Журнал эволюционной биохимии и физиологии, 2020, T. 56, № 7, стр. 797-797

Introduction. Neuropathic pain and itching accompany diabetes mellitus and chronic renal failure. The relationship of mental disorders of a depressive and anxiety nature with chronic pain and itching syndromes has been clinically proven. For such patients, psychotropic drugs are recommended that have their own analgesic and antipruritic efficacy due to interaction with secondary targets in the central nervous system. One of these targets is postsynaptic ionotropic NMDA glutamate receptors of the type involved in the transmission of pain signals.

Methods. A comprehensive chemical-pharmacological approach, including electrophysiological and model methods, clinical testing.

Results. Inhibition of NMDA-receptor, leading to the relief of pain and itching by psychotropic drugs, occurs according to the potential-and magnesium-dependent mechanism. The molecular model of the productive interaction of psychotropic molecules with the NMDA receptor has been constructed, the structural criterion for the selection of effective drugs has beens created: V-shaped group of aromatic rings and a positively charged amide group at a distance of 5A. Psychotropic drugs with analgesic and antipruritic efficacy have been identified, adjuvant therapies have been created and clinically confirmed for patients with diabetes mellitus and chronic renal failure using antidepressants mianserin, tianeptine and atomoxetine; and also for patients with diffuse total pruritus syndrome based on the antidepressant trittiko and antipsychotic chlorprotixen.
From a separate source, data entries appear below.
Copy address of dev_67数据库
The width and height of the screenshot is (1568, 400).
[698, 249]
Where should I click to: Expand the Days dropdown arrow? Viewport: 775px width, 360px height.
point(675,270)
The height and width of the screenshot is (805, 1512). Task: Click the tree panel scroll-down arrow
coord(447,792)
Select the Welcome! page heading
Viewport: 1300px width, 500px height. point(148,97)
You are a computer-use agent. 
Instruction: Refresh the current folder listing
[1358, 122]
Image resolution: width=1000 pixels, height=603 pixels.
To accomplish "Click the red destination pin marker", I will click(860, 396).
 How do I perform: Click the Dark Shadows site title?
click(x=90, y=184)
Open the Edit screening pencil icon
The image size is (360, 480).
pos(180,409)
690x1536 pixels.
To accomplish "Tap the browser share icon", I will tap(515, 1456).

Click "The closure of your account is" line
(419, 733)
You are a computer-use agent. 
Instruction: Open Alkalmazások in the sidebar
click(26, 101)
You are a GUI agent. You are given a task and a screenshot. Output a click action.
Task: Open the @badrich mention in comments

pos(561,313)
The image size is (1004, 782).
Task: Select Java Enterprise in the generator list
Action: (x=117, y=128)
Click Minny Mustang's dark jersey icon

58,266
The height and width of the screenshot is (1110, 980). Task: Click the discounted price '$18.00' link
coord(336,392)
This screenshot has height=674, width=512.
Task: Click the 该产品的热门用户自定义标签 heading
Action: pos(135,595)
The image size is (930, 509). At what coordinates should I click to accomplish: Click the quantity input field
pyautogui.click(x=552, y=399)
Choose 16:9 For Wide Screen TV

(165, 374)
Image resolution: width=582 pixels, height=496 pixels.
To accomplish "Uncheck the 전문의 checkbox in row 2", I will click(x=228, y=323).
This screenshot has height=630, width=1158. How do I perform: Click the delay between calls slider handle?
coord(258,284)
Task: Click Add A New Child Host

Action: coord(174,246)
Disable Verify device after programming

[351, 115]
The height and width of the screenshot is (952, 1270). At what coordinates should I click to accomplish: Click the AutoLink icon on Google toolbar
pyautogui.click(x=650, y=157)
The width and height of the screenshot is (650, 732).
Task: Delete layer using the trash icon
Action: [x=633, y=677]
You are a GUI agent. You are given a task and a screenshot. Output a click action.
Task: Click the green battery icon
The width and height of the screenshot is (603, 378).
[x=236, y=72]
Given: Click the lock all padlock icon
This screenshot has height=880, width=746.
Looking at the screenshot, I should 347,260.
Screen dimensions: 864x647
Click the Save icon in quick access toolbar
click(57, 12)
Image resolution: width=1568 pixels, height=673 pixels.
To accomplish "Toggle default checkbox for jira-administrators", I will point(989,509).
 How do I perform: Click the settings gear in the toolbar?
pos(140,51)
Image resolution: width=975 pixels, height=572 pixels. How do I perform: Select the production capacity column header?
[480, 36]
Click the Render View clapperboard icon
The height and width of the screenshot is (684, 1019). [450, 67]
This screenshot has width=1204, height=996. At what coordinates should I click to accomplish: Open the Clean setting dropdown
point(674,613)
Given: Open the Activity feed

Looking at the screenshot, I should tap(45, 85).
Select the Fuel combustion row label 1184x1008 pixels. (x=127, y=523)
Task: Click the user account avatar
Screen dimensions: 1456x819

The target of pain therapy is also the sodium-calcium exchanger (NCX), which plays a key role in the process of calcium-dependent inactivation of NMDA receptors. The advantage of the target is that, unlike ion channel blocking, which has strong side effects, the regulation at a finer level via NCX is less traumatic.

Conclusions. The results obtained allowed to explain the better tolerance of amitriptyline compared to desipramine by the fact that amitriptyline at therapeutically relevant doses affects the ionic conductivity of the NMDA receptor indirectly through interaction with the NCX, without blocking the NMDA-receptor channel, and desipramine at low therapeutic concentrations directly blocks the receptor.

Supported by RFBR18-015-00023, the State assignment (AAAA-A18-118012290427-7).